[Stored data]
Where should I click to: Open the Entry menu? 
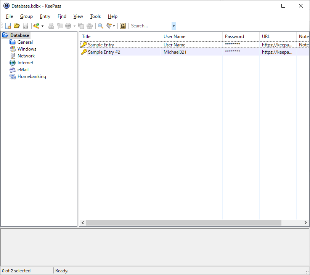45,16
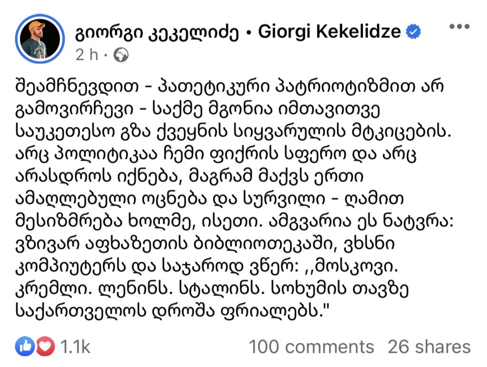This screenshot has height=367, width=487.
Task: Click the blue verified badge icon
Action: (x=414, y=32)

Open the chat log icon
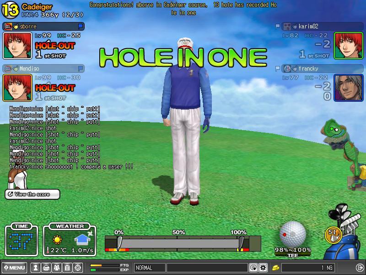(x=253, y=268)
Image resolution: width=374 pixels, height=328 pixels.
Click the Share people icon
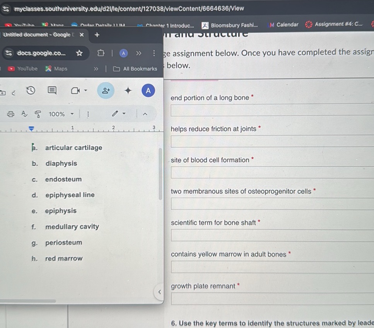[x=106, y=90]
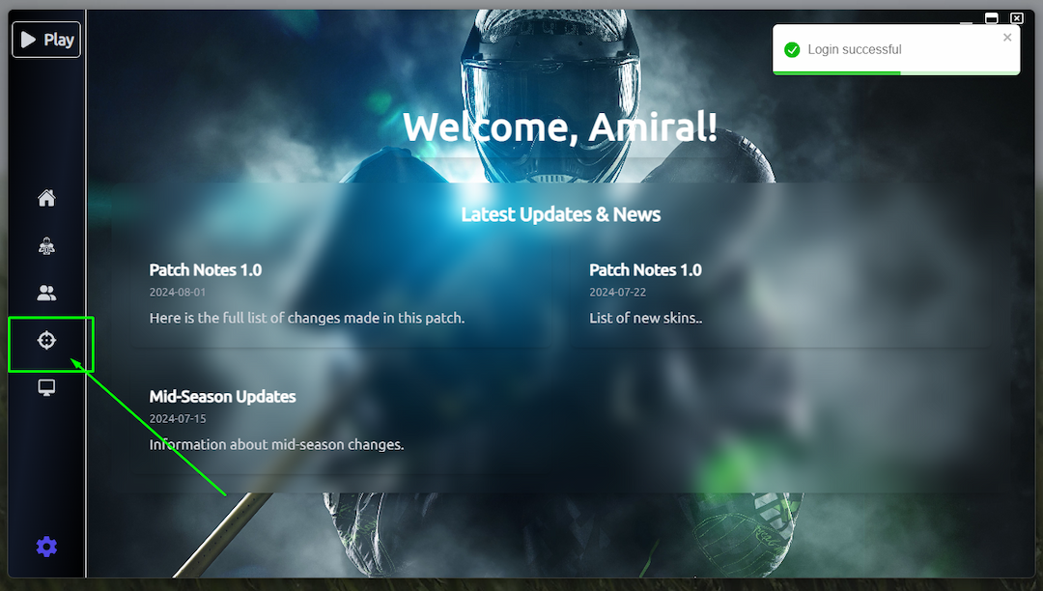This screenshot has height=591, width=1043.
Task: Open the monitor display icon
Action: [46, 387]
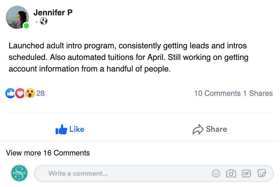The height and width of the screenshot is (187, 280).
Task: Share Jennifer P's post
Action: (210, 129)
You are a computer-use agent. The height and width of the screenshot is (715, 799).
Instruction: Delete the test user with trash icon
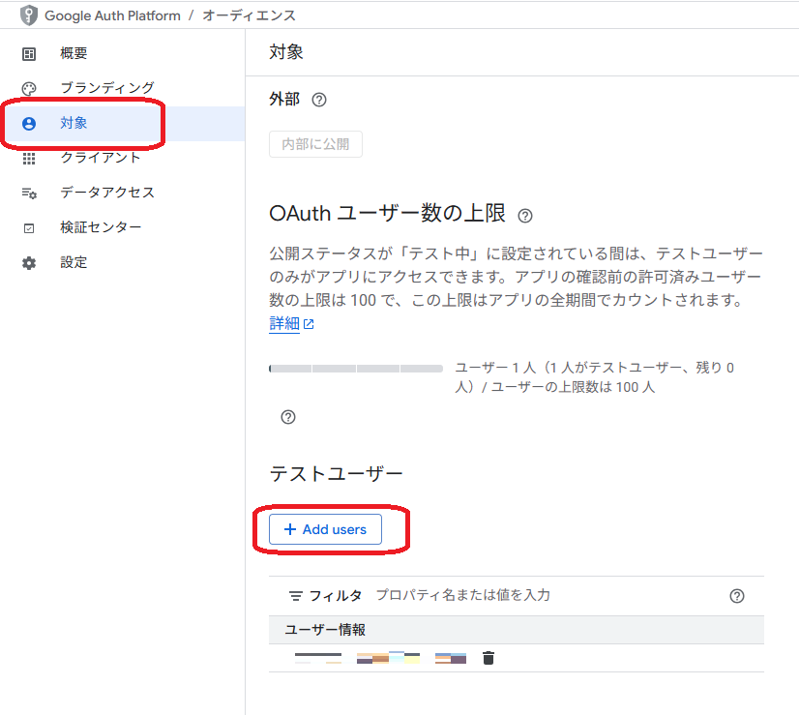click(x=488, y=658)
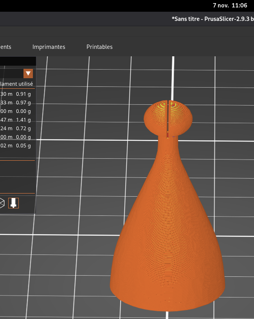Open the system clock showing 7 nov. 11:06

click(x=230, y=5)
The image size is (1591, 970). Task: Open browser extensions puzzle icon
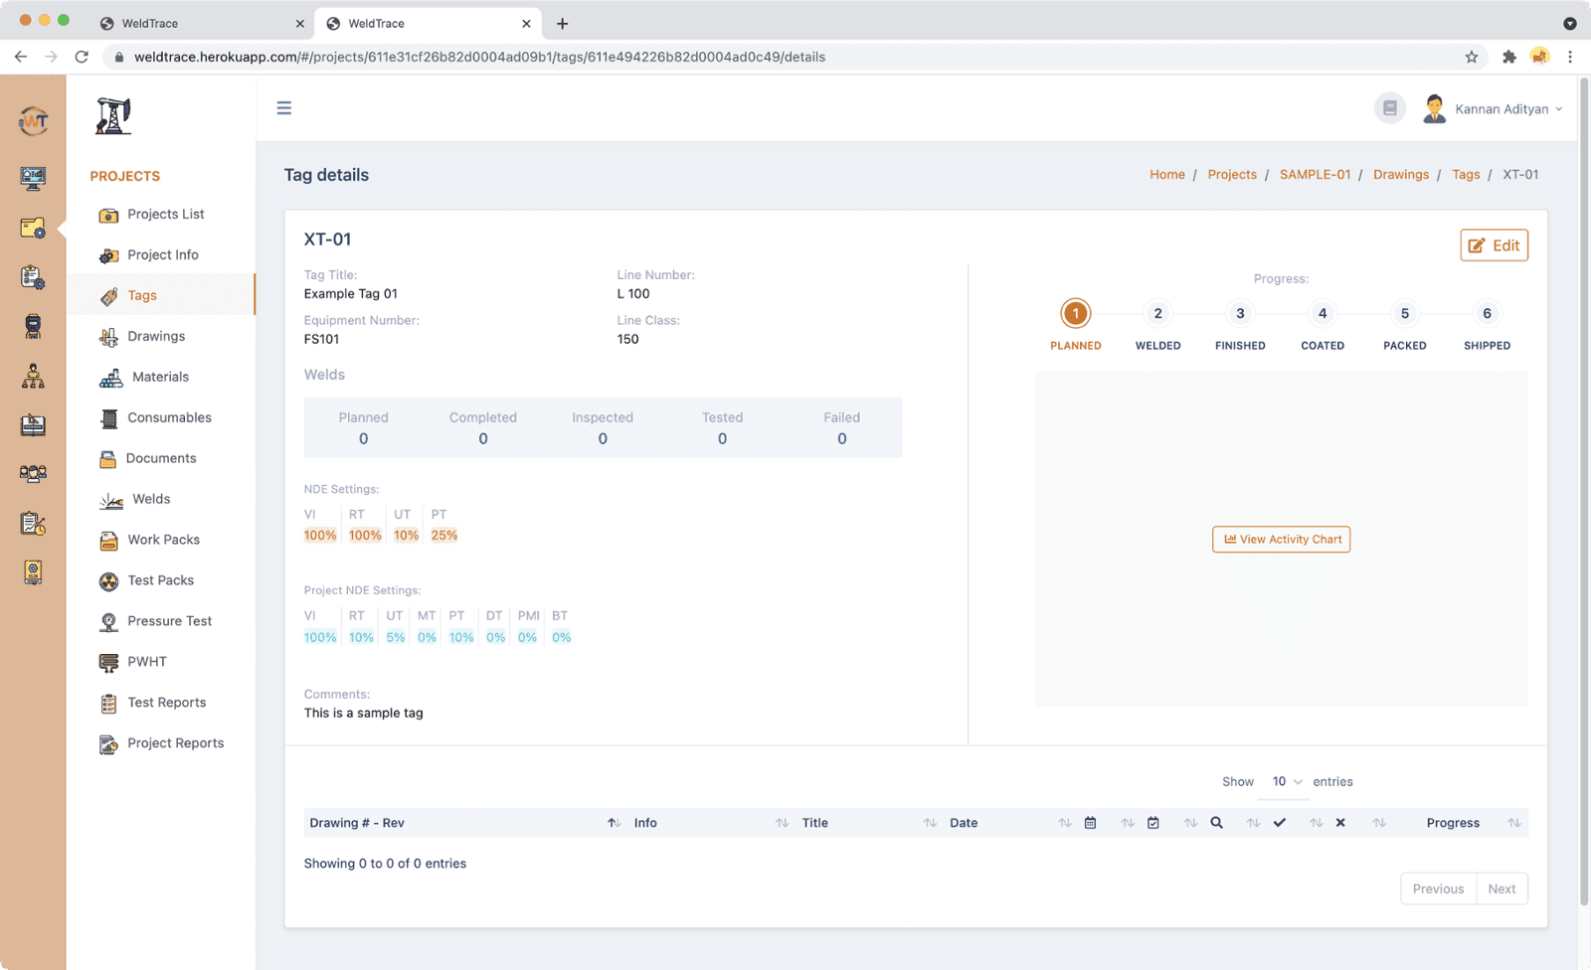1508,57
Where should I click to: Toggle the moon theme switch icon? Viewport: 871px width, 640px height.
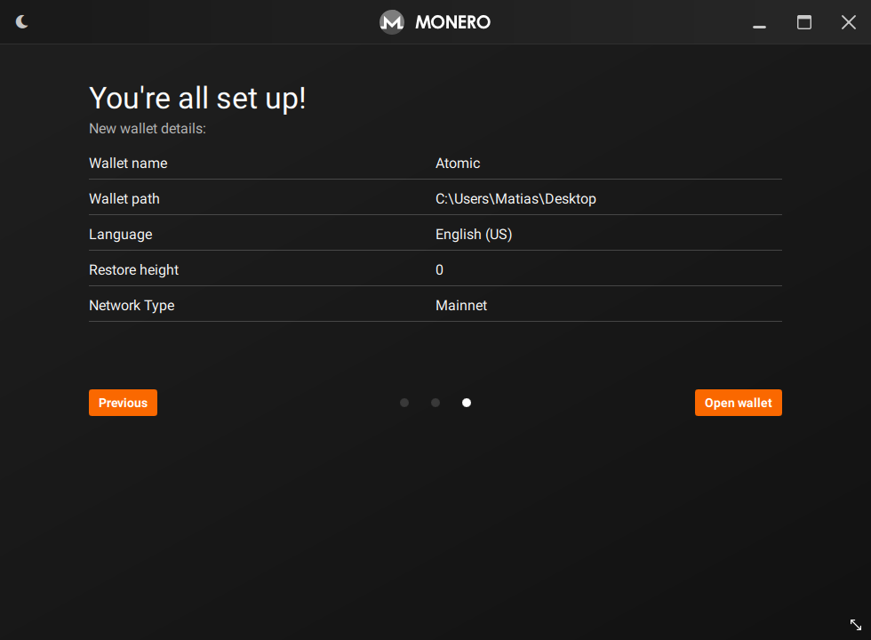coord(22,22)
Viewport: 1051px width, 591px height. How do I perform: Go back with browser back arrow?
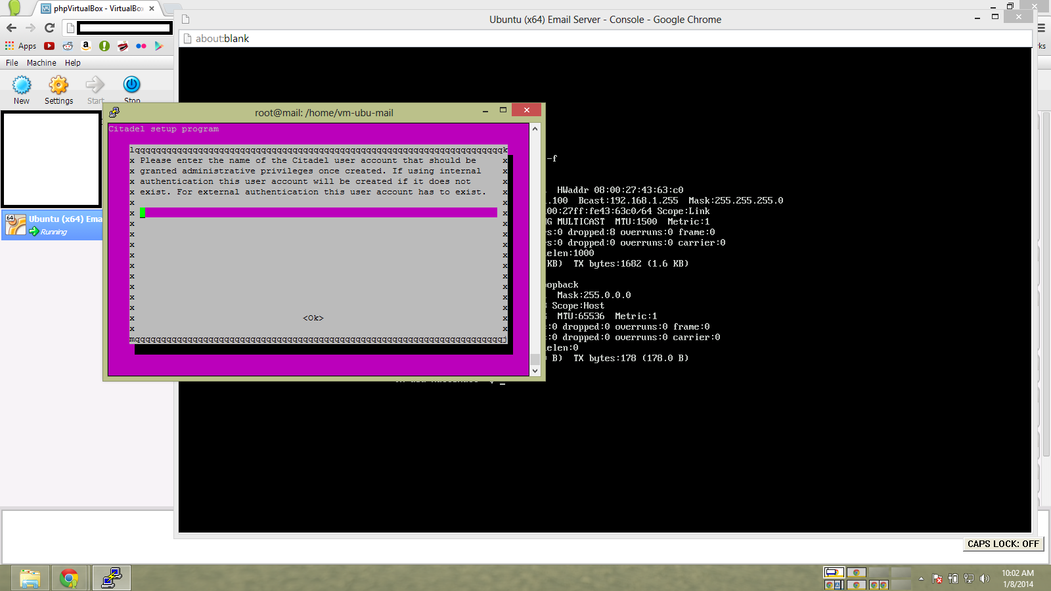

> [Task to complete]:
Quote exactly, and only, the lines from the one containing "Where should I click to: Toggle" through the last line of the records above, both included; leave out any pictures.

> [Result]:
Where should I click to: Toggle the moon theme switch icon? Viewport: 871px width, 640px height.
coord(22,22)
Viewport: 1051px width, 591px height. How do I perform: Go back with browser back arrow?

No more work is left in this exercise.